Posted by Medline on January 28, 2009, at 4:04:43
In reply to Re: @Vincent » Medline, posted by kingcolon on January 27, 2009, at 23:16:33
Very nice stack you have there. Great to hear you're doing well. ;-) I'm not sure the Lamotrigine is beneficial, maybe you should ask your Pdoc if you can taper it down? Or do you have moodswings, hypomania, Borderline disorder or something like that? Combining the NDRI Bupropion with low-interaction SSRIs like sertraline, citalopram or escitalopram is a great strategy I think. They offset each others side effects and the AD-effect is very robust, there are some studies out there proving that this combo is a good one.
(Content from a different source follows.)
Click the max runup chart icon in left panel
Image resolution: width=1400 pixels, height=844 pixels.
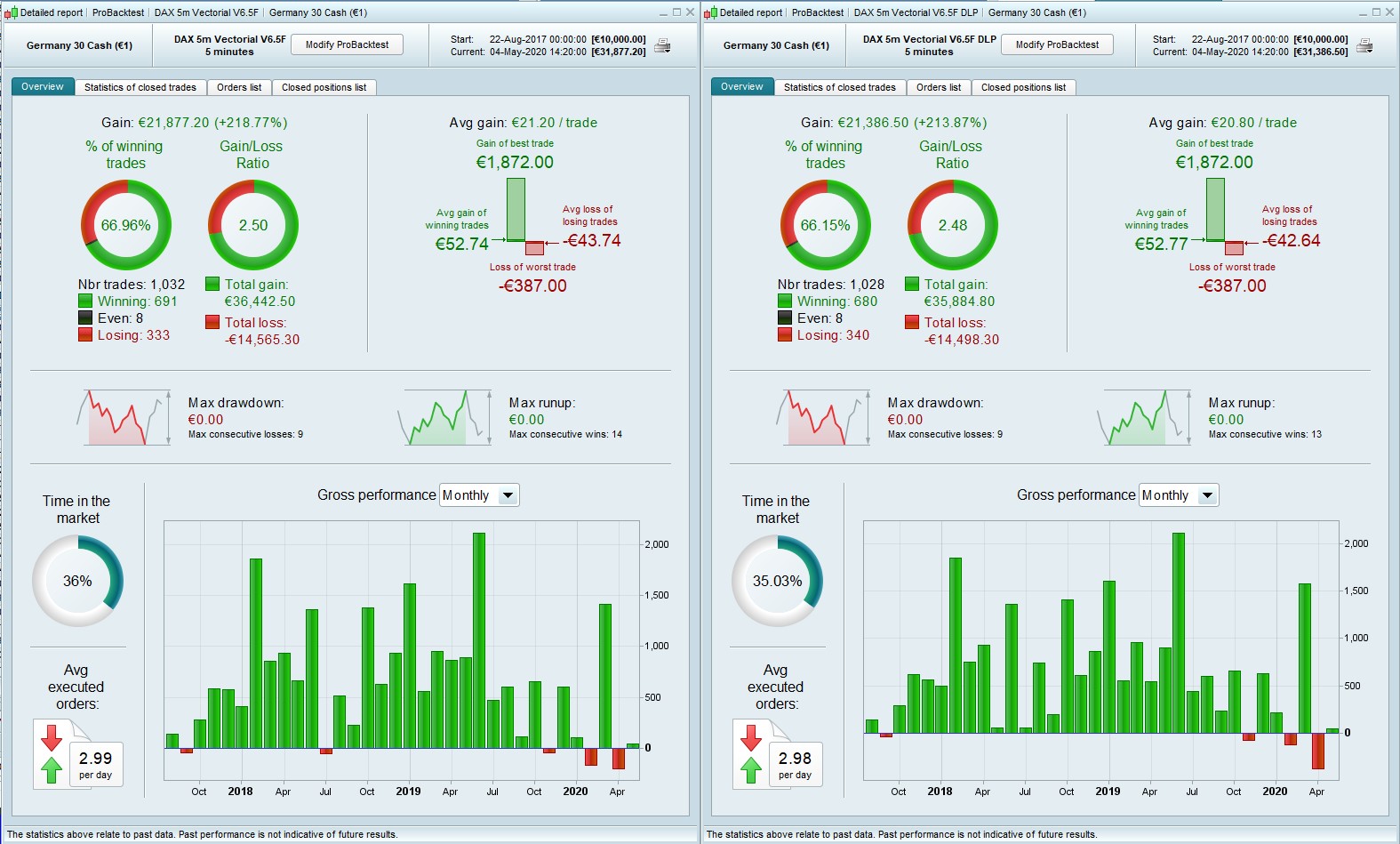click(x=444, y=417)
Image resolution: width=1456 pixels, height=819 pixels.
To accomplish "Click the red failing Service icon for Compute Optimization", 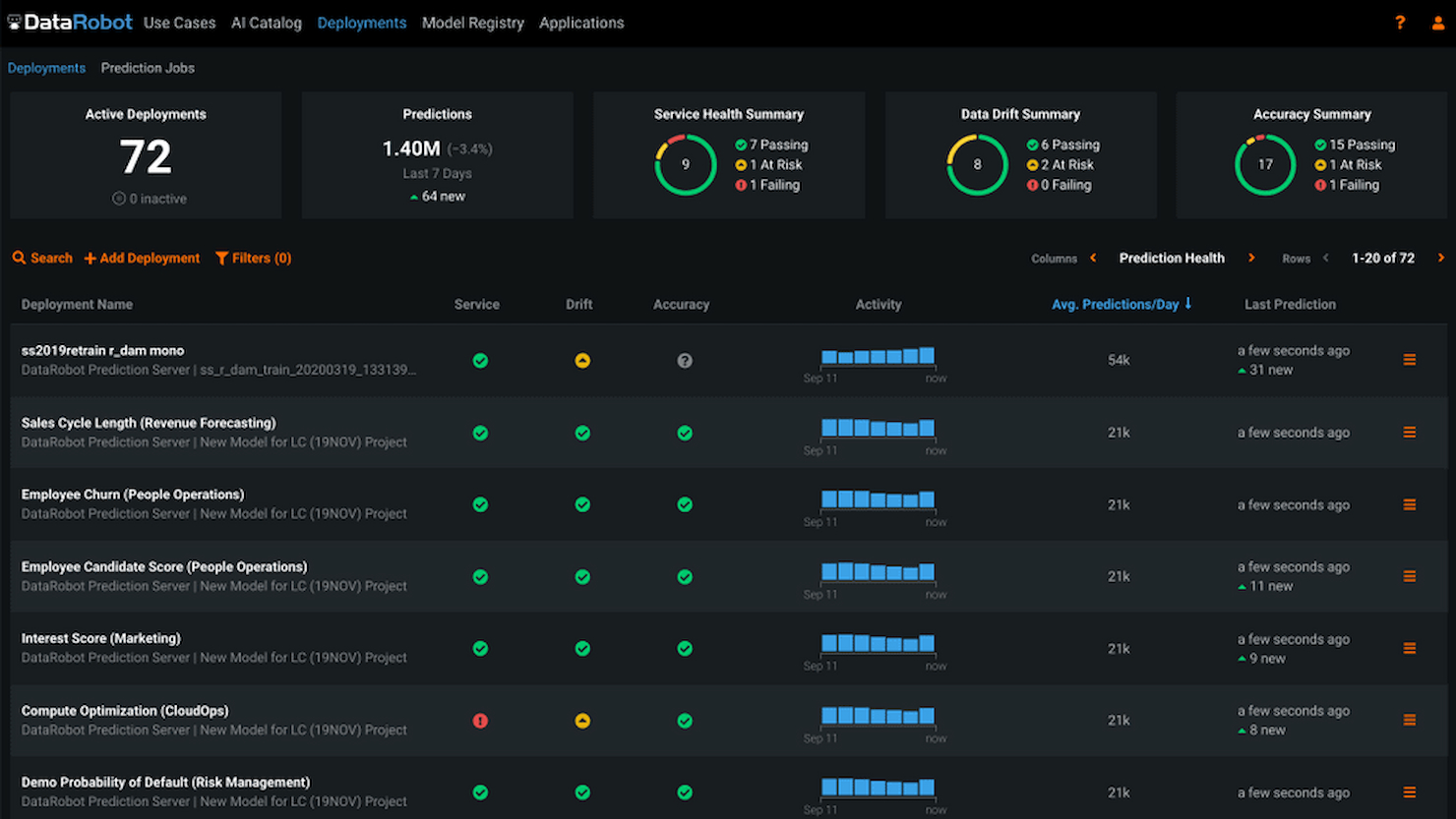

I used Modafinil and Bupropion (in combination with Escitalopram) but unluckily they cause too much anxiety for me. Low dose Buprenorphine is great for some people with treatment resistant depression from what I read. I tried it, but felt nothing (also "intoxicating doses"). Tramadol, Codeine, DHC do nothing for me too, I don't know why. ;-)
Maybe you should really think about kicking the Lamictal out when you have Pregabalin now.
I will modify my regimen soon and substitute Moclobemide with Escitalopram. It has more proven efficiency, is potent, fast-acting and has very low interaction potential. I don't think that the Norepinephrine the Moclobemide provides is very important for SA, I think it's more a Serotonin, Dopamine, GABA story (and probably Oxytocin, Endorphins...).
2 x Escitalopram 10mg
1 x low dose Selegiline 2.5-5mg twice per week
4 x Gamma-Butyro-Lactone 1.5ml
1 x low dose Cycloserine 50mg (taken for 2-4 months)At night:
1 x low dose Baclofen 25mg
1 x low dose Naltrexone 5mg (to avoid opioid receptor downgrade)On weekends: 2mg Clonazepam instead of GBL & Baclofen. Higher dose of Naltrexone (25mg on saturday) and 12.5mg on Sunday.
@Vincent:
I just read my last post again and it sounds a bit rude at daylight. Sorry! Have a great Birthday.